Water Leak.tiff

The City crew worked to repair a water standpipe that was leaking.

It took more than a week, but a water leak outside the Bank of Baker has been fixed.

It was first discovered in early January when water started to flow through the grass between the sidewalk and the bank parking lot at 116 South Main Street in downtown Baker.

The City of Baker responded, according to Luke Holestine, the city’s Director of Public Works.

“The main line was never affected,” he explained. “We dug up a private line - it is called a curb stopper or stand pipe. It controls the water flow to the Bank of Baker. We believed that to be leaking. We (the City of Baker) have a stand pipe fund. It produces funds through the allocation of $1 for each water meter connection. That fund goes up to $10,000,” he explained. “With that $10,000 we service people’s stand pipes if they should fail.

“We initially dug that dig because the stand pipe was leaking, which we would have fixed and replaced, but we found out the stand pipes were not the issue,” he said.

It also gave the city the chance to continue its upgrade of the municipal water system, the public works director added. “We’ll replace those stand pipes since they were uncovered. We’ll put new ones in there replacing ones which were 30 to 40 years old.”

That would bring that part of the system to current standards, Holestine added.

The city did not interrupt the flow of the water into the bank, the director said.

The city was originally notified of the problem when there was excess water, according to Holestine. “There were spots with bubbles coming up,” he said. “When I went there with Dean Wang (the president of the Bank of Baker), we could see some air bubbles coming up in the grass. That told us that the water was working its way to the surface.

“Because it was not an emergency - because it wasn’t shooting out of the ground - the one call situation takes three business days. We had to wait until basically Thursday of  last week to dig that.”

Once the city crew unearthed the problem and found the cause was on the private line into the bank, it was referred to a local plumber by the bank, the public works director said. “Anything on either side of the stand pipe, it is a private line. The only thing the city actually owns is the main line that runs in the street.

“Any of the service lines that run off of that - from the main line all the way to the address - are private,” he explained. “The city does take responsibility for the stand pipes and we do have the fund that does that. If the stand pipes are deemed to be leaking, then we do go in there and fix that.”

That meant a private plumber had to come in at the bank’s expense to fix the leaking pipe on the private portion of the line.”

The repairs have been tested, Holestine said. “Everything is good as of right now.”

He added that the incident gave the city the chance to replace the older valves with new ones. “We are currently replacing anything and everything we can. If there is a situation it is being replaced and brought up to current standards. Our entire town is in the process of being GPS-located and marked for all sewer lines, sewer manhole covers, water lines and all the valves to do with both.”

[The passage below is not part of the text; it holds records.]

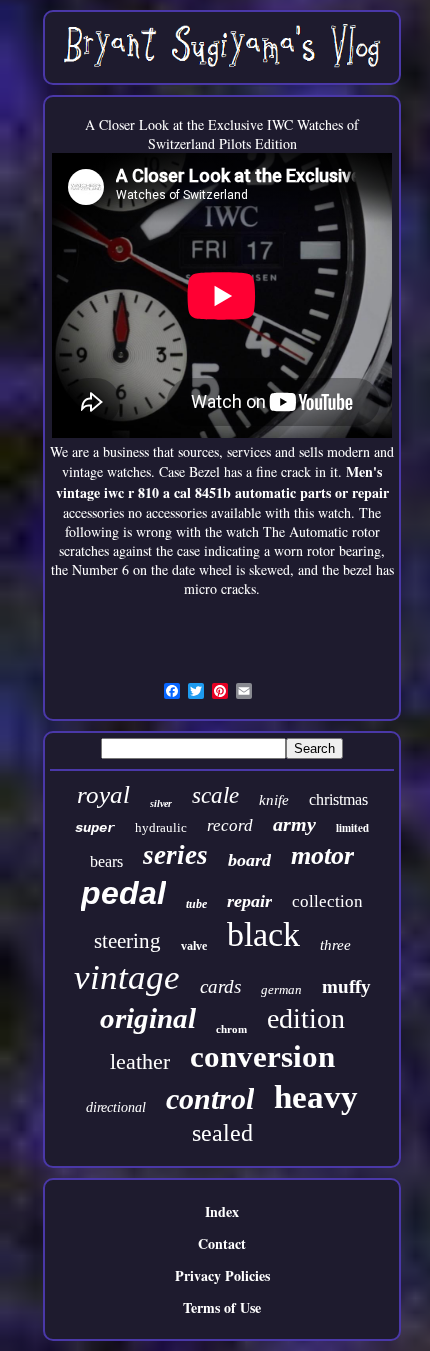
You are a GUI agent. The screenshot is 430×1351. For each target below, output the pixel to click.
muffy (346, 986)
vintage (127, 977)
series (175, 855)
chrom (231, 1029)
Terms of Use (222, 1307)
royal (103, 794)
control (210, 1098)
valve (194, 946)
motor (322, 855)
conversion (262, 1056)
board (249, 860)
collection (327, 901)
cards (220, 986)
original (148, 1018)
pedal (123, 893)
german (281, 989)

The GPS upgrade for the entire system should be finished sometime during the summer. “You can find any of these valves or manhole covers under snow even (once GPS is fully operational). The GPS would bring you right there and then you did a small little area instead of a 20 by 20. With the GPS location, you could stand right on top of it and just dig. It is a lot more efficient. We have been working on that for two years now,” Holestine said.